What to work on: For each line of the data that includes the word "Forwarding", copy the line.

Content starts

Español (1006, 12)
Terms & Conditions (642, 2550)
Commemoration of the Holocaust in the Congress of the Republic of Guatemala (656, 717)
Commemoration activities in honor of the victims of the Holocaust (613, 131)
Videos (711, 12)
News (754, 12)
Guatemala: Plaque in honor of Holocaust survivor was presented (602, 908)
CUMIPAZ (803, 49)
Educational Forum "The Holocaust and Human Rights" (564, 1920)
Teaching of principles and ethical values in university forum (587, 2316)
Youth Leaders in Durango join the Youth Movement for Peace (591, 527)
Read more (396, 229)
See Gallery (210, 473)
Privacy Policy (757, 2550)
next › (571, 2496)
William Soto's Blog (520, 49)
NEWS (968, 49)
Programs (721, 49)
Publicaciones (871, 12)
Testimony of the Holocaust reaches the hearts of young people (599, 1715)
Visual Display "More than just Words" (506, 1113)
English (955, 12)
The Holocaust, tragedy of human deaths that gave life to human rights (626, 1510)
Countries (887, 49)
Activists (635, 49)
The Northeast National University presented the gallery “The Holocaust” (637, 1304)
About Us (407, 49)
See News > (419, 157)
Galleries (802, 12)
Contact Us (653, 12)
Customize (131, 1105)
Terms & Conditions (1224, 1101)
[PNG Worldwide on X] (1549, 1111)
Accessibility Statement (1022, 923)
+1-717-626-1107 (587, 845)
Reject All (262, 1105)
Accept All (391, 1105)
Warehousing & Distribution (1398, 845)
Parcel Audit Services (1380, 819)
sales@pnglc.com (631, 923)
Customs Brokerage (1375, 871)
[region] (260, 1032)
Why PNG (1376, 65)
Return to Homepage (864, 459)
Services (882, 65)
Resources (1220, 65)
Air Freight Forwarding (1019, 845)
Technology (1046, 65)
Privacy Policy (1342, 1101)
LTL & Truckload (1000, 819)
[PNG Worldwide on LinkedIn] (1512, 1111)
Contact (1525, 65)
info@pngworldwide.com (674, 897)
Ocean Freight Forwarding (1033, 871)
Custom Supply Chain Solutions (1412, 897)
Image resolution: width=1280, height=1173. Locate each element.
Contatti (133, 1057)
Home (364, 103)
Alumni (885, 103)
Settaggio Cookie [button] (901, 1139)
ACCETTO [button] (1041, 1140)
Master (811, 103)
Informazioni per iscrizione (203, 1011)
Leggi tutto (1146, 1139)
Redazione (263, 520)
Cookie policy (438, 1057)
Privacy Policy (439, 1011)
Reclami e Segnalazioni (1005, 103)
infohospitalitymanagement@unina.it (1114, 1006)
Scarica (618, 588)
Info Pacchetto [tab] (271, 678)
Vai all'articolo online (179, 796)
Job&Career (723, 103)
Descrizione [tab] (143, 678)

Content ends

Exercise solution:
Air Freight Forwarding (1019, 845)
Ocean Freight Forwarding (1033, 871)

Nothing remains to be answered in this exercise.